=== Task to complete ===
Write out the records again, substituting "Goal:" for every occurrence of "Instruction:" and leaving everything else as it is.

[Text and element pointing records]
┄┄┄┄┄┄┄┄┄┄
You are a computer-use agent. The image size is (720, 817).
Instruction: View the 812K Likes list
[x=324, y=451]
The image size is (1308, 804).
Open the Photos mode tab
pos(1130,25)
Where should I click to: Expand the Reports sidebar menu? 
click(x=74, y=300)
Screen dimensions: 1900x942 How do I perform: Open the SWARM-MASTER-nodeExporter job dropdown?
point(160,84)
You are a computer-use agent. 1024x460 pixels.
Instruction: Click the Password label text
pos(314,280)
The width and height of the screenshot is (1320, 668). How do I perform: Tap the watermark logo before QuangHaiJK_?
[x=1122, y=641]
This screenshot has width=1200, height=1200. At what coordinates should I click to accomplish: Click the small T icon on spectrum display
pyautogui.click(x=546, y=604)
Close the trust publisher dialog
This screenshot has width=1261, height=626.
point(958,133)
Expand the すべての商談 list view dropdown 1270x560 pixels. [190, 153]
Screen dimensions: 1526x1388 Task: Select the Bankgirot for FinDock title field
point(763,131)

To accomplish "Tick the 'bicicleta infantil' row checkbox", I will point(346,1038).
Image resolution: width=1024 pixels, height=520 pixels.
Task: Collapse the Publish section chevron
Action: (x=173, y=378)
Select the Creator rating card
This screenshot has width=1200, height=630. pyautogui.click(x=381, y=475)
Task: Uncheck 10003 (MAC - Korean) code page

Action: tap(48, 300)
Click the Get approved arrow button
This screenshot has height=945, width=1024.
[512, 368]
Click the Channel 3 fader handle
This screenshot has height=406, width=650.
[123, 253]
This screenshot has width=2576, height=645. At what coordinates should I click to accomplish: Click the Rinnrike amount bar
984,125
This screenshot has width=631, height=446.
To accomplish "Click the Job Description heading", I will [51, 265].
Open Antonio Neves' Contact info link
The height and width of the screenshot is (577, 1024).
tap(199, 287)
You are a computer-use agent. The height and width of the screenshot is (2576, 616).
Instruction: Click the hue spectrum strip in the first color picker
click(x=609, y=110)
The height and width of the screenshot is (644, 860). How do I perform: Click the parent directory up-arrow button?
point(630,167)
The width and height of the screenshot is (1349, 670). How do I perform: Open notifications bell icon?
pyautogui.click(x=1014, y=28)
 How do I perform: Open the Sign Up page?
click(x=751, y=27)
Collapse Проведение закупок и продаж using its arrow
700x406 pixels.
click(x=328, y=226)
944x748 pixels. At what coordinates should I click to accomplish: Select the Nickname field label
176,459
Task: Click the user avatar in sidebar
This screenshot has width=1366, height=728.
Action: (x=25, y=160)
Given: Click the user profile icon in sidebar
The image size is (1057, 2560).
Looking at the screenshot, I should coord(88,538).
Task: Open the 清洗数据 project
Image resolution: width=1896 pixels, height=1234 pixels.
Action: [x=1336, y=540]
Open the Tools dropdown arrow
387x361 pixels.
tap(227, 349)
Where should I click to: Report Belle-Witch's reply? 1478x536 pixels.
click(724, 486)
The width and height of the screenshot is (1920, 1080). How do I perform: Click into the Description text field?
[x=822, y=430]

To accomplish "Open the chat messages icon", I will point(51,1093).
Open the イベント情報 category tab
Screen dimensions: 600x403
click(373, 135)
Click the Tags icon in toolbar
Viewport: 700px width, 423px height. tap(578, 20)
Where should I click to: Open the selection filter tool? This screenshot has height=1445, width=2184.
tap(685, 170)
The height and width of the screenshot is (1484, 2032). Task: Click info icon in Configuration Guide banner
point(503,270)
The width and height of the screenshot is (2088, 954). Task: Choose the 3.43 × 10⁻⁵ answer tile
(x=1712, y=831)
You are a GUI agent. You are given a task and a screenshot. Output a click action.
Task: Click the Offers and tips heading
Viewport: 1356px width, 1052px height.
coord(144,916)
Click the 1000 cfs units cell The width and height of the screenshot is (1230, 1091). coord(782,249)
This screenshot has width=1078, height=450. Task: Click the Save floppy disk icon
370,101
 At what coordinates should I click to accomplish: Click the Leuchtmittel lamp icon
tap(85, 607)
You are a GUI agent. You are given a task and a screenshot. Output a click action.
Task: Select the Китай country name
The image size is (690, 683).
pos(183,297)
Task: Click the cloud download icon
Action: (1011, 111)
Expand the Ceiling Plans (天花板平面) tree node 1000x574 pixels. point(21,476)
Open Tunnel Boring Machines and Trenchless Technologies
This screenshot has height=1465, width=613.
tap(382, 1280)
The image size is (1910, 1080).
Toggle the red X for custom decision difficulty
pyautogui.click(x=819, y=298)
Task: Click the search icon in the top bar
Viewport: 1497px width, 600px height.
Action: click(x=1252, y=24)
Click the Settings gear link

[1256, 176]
┄┄┄┄┄┄┄┄┄┄
=== Response to this task ===
You are a computer-use agent. The image size is (720, 817).
Goal: View the 812K Likes list
[x=324, y=451]
The image size is (1308, 804).
Open the Photos mode tab
pos(1130,25)
Where should I click to: Expand the Reports sidebar menu? 
click(x=74, y=300)
Screen dimensions: 1900x942 How do I perform: Open the SWARM-MASTER-nodeExporter job dropdown?
point(160,84)
You are a computer-use agent. 1024x460 pixels.
Goal: Click the Password label text
pos(314,280)
The width and height of the screenshot is (1320, 668). How do I perform: Tap the watermark logo before QuangHaiJK_?
[x=1122, y=641]
This screenshot has width=1200, height=1200. At what coordinates should I click to accomplish: Click the small T icon on spectrum display
pyautogui.click(x=546, y=604)
Close the trust publisher dialog
This screenshot has width=1261, height=626.
point(958,133)
Expand the すべての商談 list view dropdown 1270x560 pixels. [190, 153]
Screen dimensions: 1526x1388 Task: Select the Bankgirot for FinDock title field
point(763,131)

To accomplish "Tick the 'bicicleta infantil' row checkbox", I will point(346,1038).
Image resolution: width=1024 pixels, height=520 pixels.
Task: Collapse the Publish section chevron
Action: (x=173, y=378)
Select the Creator rating card
This screenshot has width=1200, height=630. pyautogui.click(x=381, y=475)
Task: Uncheck 10003 (MAC - Korean) code page

Action: tap(48, 300)
Click the Get approved arrow button
This screenshot has height=945, width=1024.
[512, 368]
Click the Channel 3 fader handle
This screenshot has height=406, width=650.
[123, 253]
This screenshot has width=2576, height=645. At what coordinates should I click to accomplish: Click the Rinnrike amount bar
984,125
This screenshot has width=631, height=446.
To accomplish "Click the Job Description heading", I will [51, 265].
Open Antonio Neves' Contact info link
The height and width of the screenshot is (577, 1024).
tap(199, 287)
You are a computer-use agent. The height and width of the screenshot is (2576, 616).
Goal: Click the hue spectrum strip in the first color picker
click(x=609, y=110)
The height and width of the screenshot is (644, 860). How do I perform: Click the parent directory up-arrow button?
point(630,167)
The width and height of the screenshot is (1349, 670). How do I perform: Open notifications bell icon?
pyautogui.click(x=1014, y=28)
 How do I perform: Open the Sign Up page?
click(x=751, y=27)
Collapse Проведение закупок и продаж using its arrow
700x406 pixels.
click(x=328, y=226)
944x748 pixels. At what coordinates should I click to accomplish: Select the Nickname field label
176,459
Task: Click the user avatar in sidebar
This screenshot has width=1366, height=728.
Action: (x=25, y=160)
Given: Click the user profile icon in sidebar
The image size is (1057, 2560).
Looking at the screenshot, I should coord(88,538).
Task: Open the 清洗数据 project
Image resolution: width=1896 pixels, height=1234 pixels.
Action: [x=1336, y=540]
Open the Tools dropdown arrow
387x361 pixels.
tap(227, 349)
Where should I click to: Report Belle-Witch's reply? 1478x536 pixels.
click(724, 486)
The width and height of the screenshot is (1920, 1080). How do I perform: Click into the Description text field?
[x=822, y=430]

To accomplish "Open the chat messages icon", I will point(51,1093).
Open the イベント情報 category tab
Screen dimensions: 600x403
click(373, 135)
Click the Tags icon in toolbar
Viewport: 700px width, 423px height. tap(578, 20)
Where should I click to: Open the selection filter tool? This screenshot has height=1445, width=2184.
tap(685, 170)
The height and width of the screenshot is (1484, 2032). Task: Click info icon in Configuration Guide banner
point(503,270)
The width and height of the screenshot is (2088, 954). Task: Choose the 3.43 × 10⁻⁵ answer tile
(x=1712, y=831)
You are a GUI agent. You are given a task and a screenshot. Output a click action.
Task: Click the Offers and tips heading
Viewport: 1356px width, 1052px height.
coord(144,916)
Click the 1000 cfs units cell The width and height of the screenshot is (1230, 1091). coord(782,249)
This screenshot has width=1078, height=450. Task: Click the Save floppy disk icon
370,101
 At what coordinates should I click to accomplish: Click the Leuchtmittel lamp icon
tap(85, 607)
You are a GUI agent. You are given a task and a screenshot. Output a click action.
Task: Select the Китай country name
The image size is (690, 683).
pos(183,297)
Task: Click the cloud download icon
Action: (1011, 111)
Expand the Ceiling Plans (天花板平面) tree node 1000x574 pixels. point(21,476)
Open Tunnel Boring Machines and Trenchless Technologies
This screenshot has height=1465, width=613.
tap(382, 1280)
The image size is (1910, 1080).
Toggle the red X for custom decision difficulty
pyautogui.click(x=819, y=298)
Task: Click the search icon in the top bar
Viewport: 1497px width, 600px height.
Action: click(x=1252, y=24)
Click the Settings gear link

[1256, 176]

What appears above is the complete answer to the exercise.